Starting at the line that contains "This screenshot has", reproduce every line through the end of the entries below, with no pictures in the copy.

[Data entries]
- - -

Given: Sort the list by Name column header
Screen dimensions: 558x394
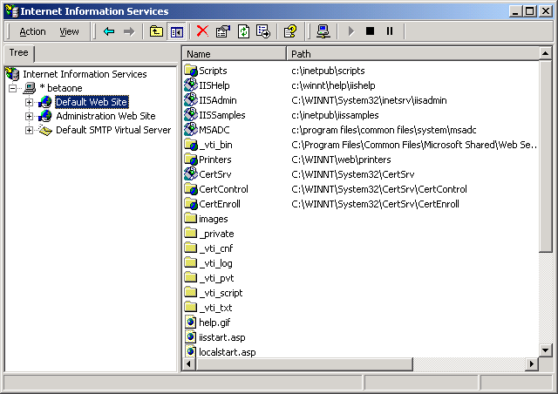Looking at the screenshot, I should [234, 54].
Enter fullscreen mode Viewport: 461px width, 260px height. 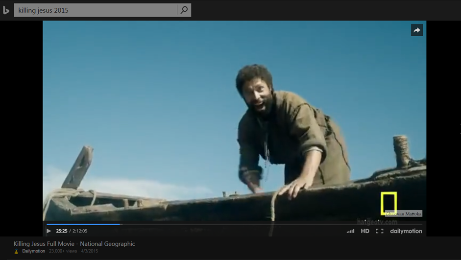pyautogui.click(x=380, y=231)
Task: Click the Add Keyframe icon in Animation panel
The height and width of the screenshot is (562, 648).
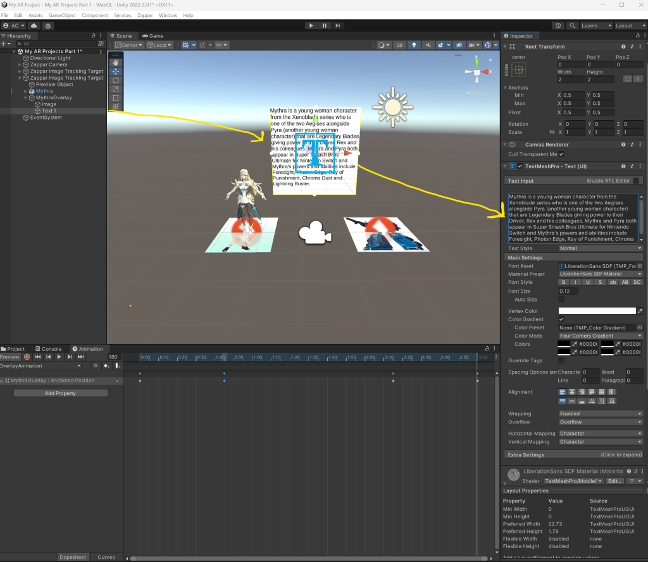Action: [x=106, y=366]
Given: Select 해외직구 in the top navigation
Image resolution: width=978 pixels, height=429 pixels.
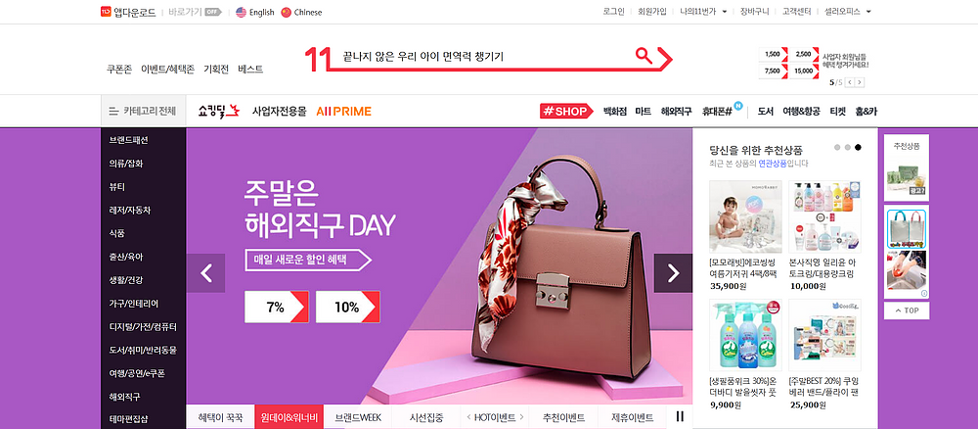Looking at the screenshot, I should pos(676,111).
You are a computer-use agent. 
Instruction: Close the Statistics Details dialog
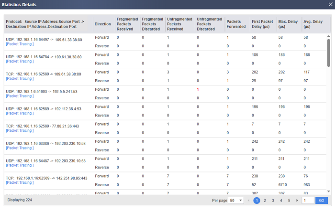(330, 4)
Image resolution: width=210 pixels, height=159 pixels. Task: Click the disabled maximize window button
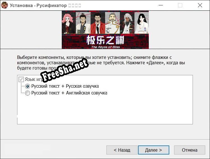tap(180, 5)
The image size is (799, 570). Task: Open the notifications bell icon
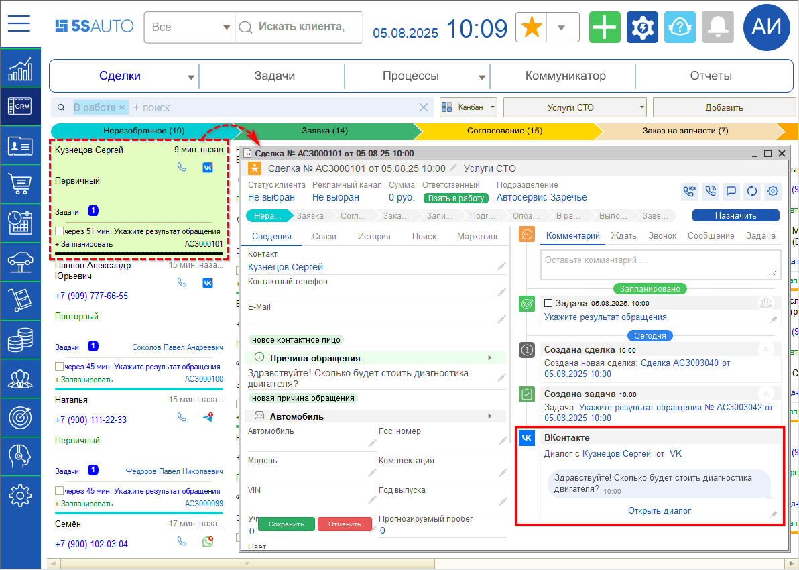pos(718,27)
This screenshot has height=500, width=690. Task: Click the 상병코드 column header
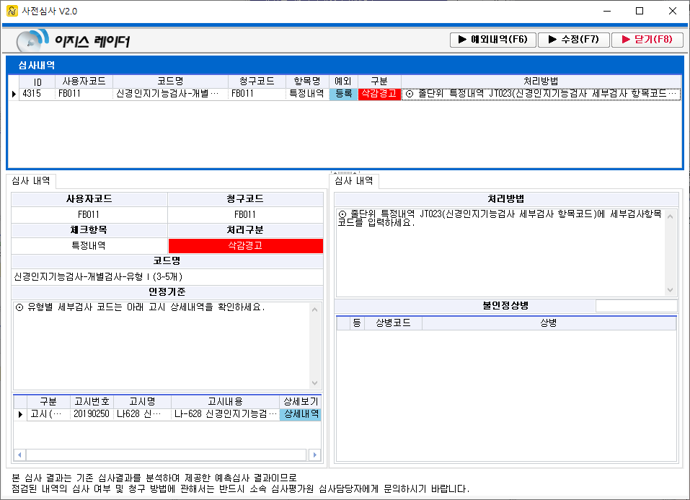(392, 323)
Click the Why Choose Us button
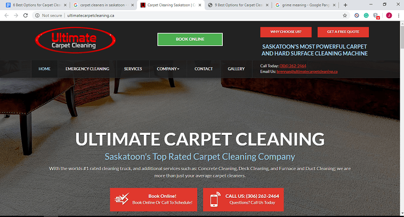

- - -

> _Solution for this problem_
This screenshot has height=500, width=690. Task: Click the 상병코드 column header
(392, 323)
Click the Why Choose Us button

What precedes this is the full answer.